## Document and screenshot pointing entries
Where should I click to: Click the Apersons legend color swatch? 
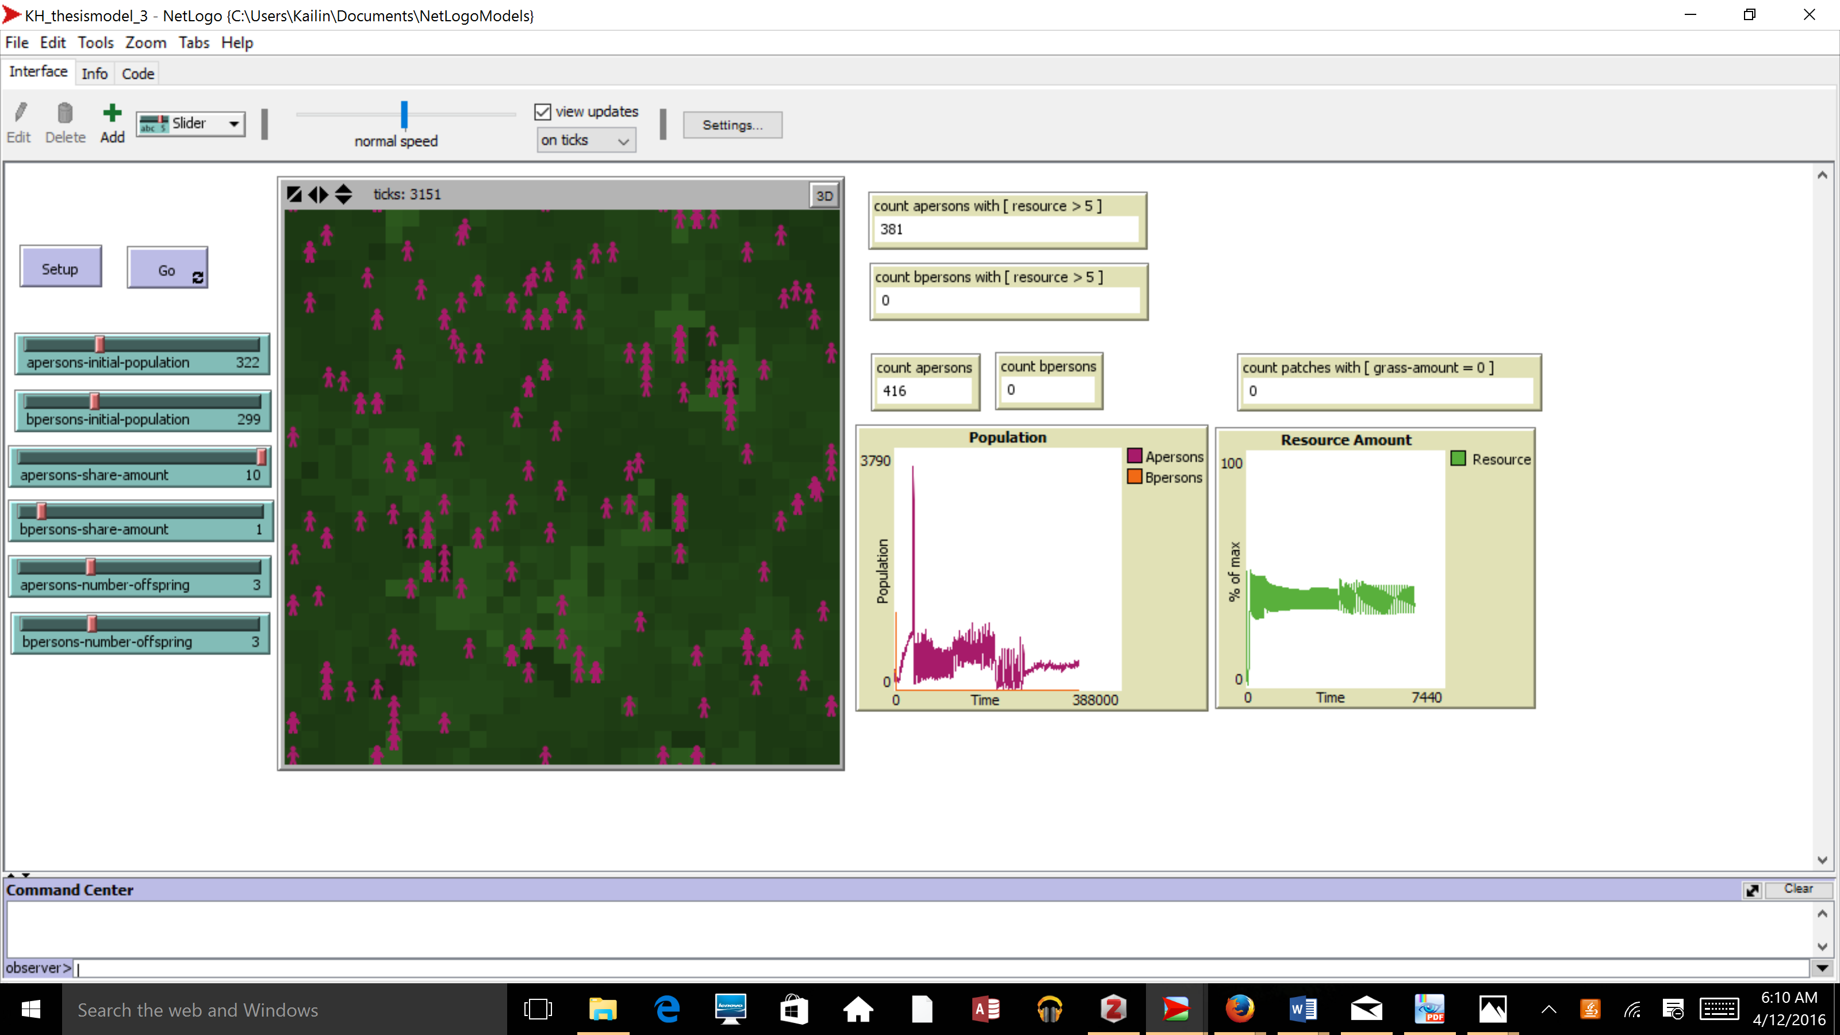pyautogui.click(x=1134, y=456)
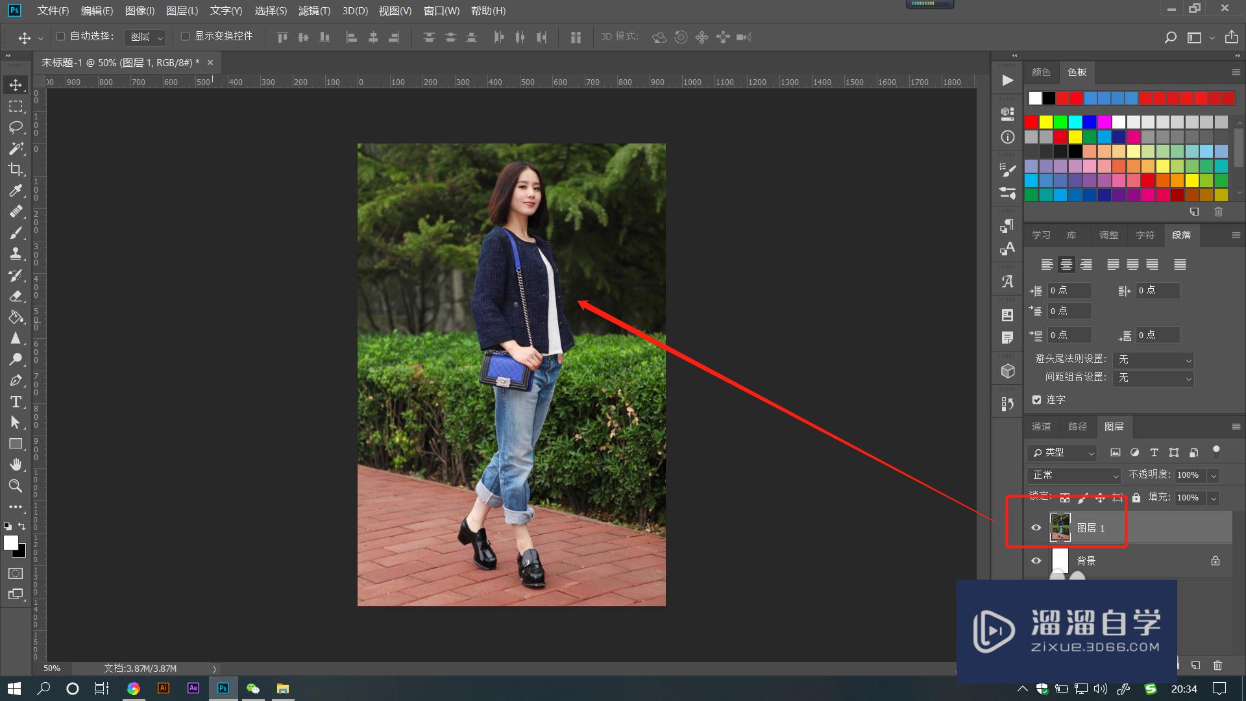
Task: Select the Eraser tool
Action: click(16, 296)
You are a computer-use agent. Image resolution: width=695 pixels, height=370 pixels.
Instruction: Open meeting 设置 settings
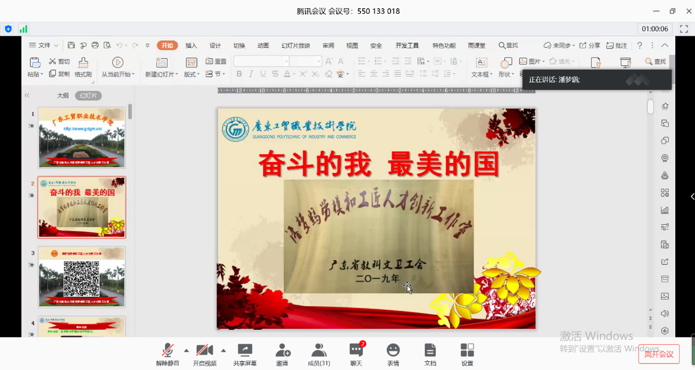tap(467, 354)
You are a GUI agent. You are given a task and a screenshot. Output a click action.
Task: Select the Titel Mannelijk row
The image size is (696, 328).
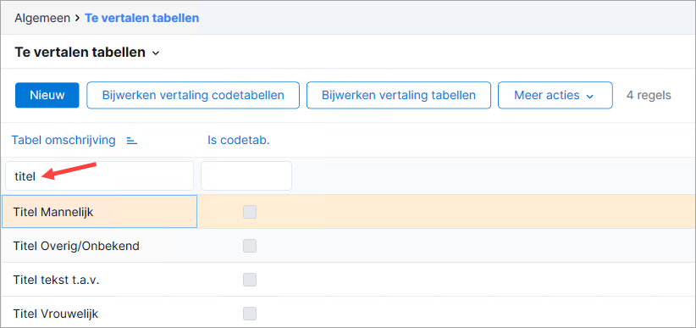pyautogui.click(x=348, y=212)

## Required task
Retype the listing word for word, from the line with "You are a computer-use" up to and including the last line of the listing. Leave the pictures out of your answer.

## Task output
You are a computer-use agent. Image resolution: width=695 pixels, height=370 pixels.
Instruction: Open meeting 设置 settings
tap(467, 354)
You are a GUI agent. You are given a task and a screenshot. Output a click action.
Task: Select the Titel Mannelijk row
The image size is (696, 328).
pyautogui.click(x=348, y=212)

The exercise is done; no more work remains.